The FBI created a “threat tag” over alleged menacing statements made against school administrators and teachers in accordance with a memo issued by the Justice Department, an internal email showed.
The email, dated Oct. 20, was released Tuesday by House Judiciary Committee Republicans, who said the missive was proof that federal counterterrorism was being deployed against “concerned parents” at school board meetings.
The email, which House Republicans said came from a whistleblower, showed the creation of the tag “EDUOFFICIALS” to track related threats.
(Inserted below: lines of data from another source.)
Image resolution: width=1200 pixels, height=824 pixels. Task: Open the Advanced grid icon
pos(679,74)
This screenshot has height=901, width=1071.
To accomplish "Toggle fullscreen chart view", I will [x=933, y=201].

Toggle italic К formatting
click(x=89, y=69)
“We ask that your offices apply the threat tag to investigations and assessments of threats specifically directed against school board administrators, board members, teachers, and staff,” the email to the Criminal Investigative and Counterterrorism divisions, says.
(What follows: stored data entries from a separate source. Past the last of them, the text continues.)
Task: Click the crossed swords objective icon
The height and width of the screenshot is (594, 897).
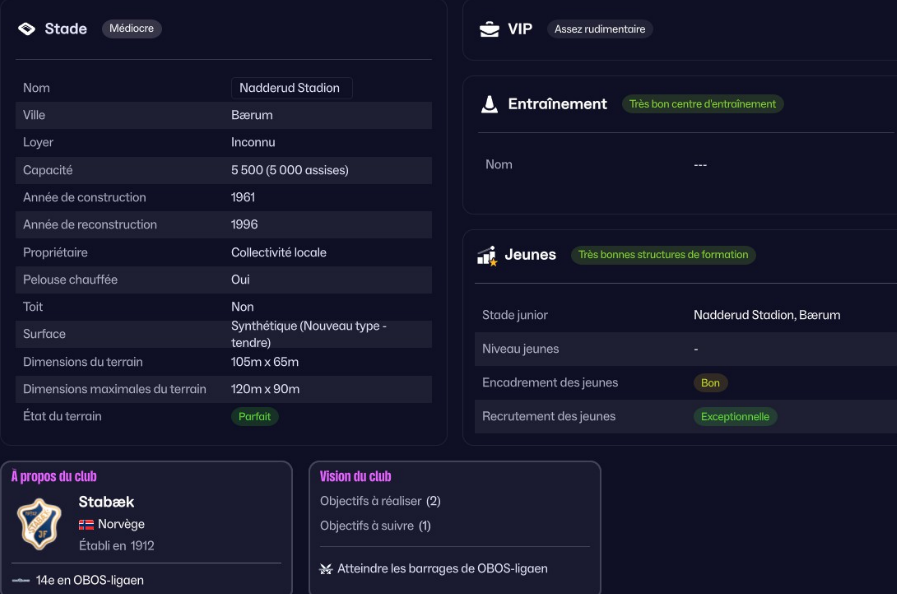Action: click(x=325, y=569)
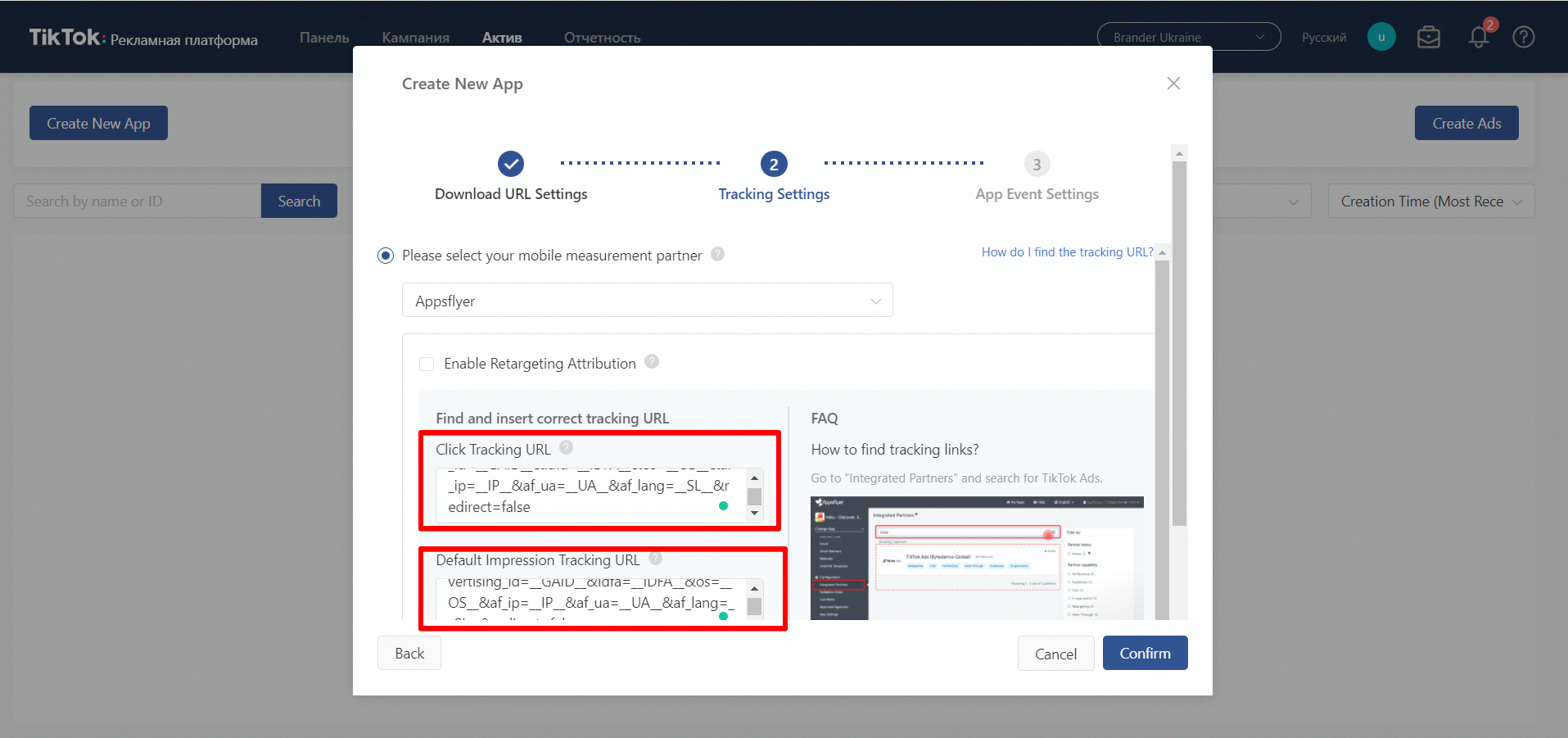Open the user avatar icon

(1381, 37)
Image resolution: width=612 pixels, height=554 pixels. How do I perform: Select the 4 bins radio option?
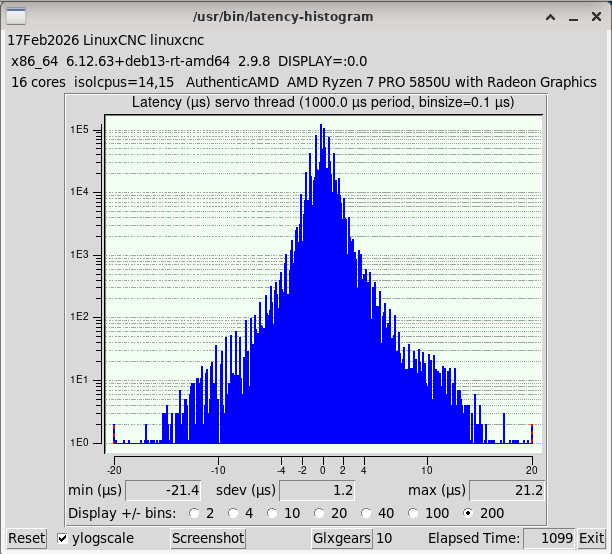click(234, 514)
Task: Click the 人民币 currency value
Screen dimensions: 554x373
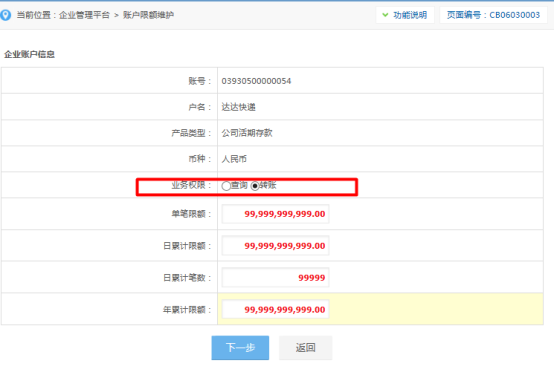Action: click(234, 159)
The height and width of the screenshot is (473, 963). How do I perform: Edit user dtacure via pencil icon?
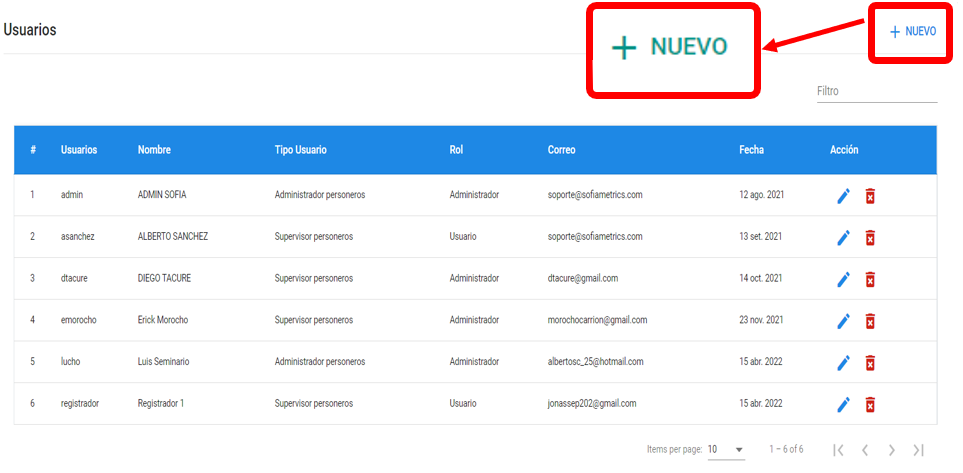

“The purpose of the threat tag is to help scope this threat on a national level and provide an opportunity for comprehensive analysis of the threat picture for effective engagement with law enforcement partners at all levels.”
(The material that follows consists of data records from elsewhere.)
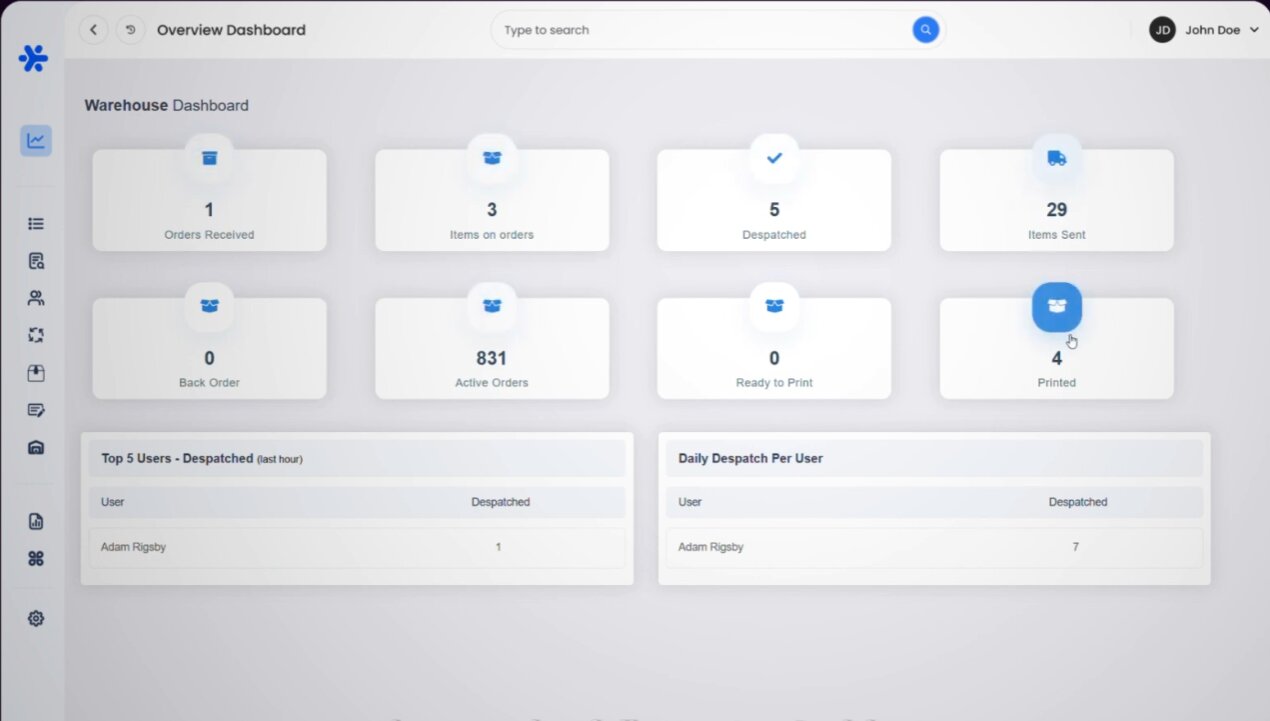Click the package box icon in sidebar
This screenshot has width=1270, height=721.
coord(36,373)
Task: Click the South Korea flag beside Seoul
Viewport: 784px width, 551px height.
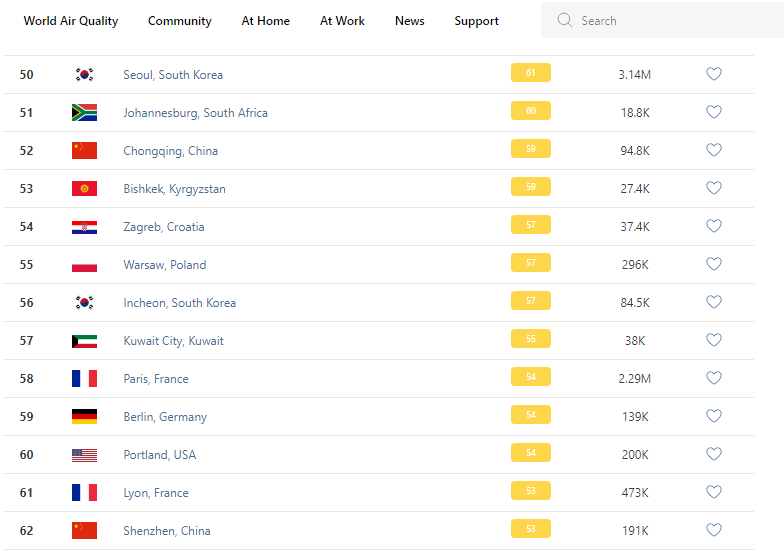Action: pyautogui.click(x=84, y=75)
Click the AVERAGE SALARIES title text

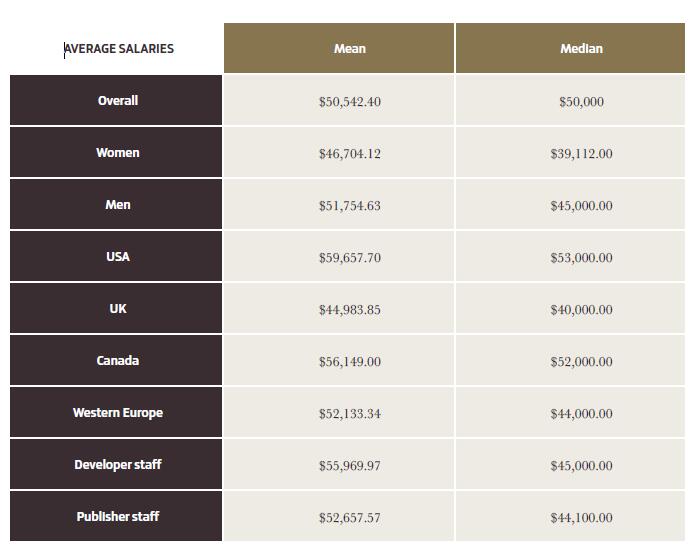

Agents are asked to consider if there’s a federal nexus, if there are potential federal violations and what’s the motivation in the letter.
The joint message was sent by Carlton Peebles, deputy assistant director of the FBI Criminal Investigative Division on behalf of leadership of the Criminal Investigative and Counterterrorism divisions. It says the agency’s divisions share an obligation to ensure “all individuals are able to do their jobs without threats of violence or fear for their safety.”
But the House Judiciary GOP said it provided “specific evidence that law enforcement operationalized counterterrorism tools at the behest of a left-wing special interest group against concerned parents.”
An Oct. 4 memo from Attorney General Merrick Garland outlined federal law enforcement taking the lead amid a “disturbing spike in harassment, intimidation, and threats of violence against school administrators, board members, teachers, and staff.”
Critics linked the timing of the memo with a letter sent days before from the National School Board Association’s CEO to the White House that equated the threats to “domestic terrorism.”
Judiciary Republicans posted a letter to Garland on Twitter saying they believe his Oct. 21 testimony to the committee about his directive was either incomplete and requires new questioning – or that he “willfully misled the Committee about the nature and extent of the Department’s use of federal counterterrorism tools to target concerned parents at school board meetings.”
The letter, signed by Ranking Member of the committee Jim Jordan, invites Garland to amend his testimony about threats related to school board meetings.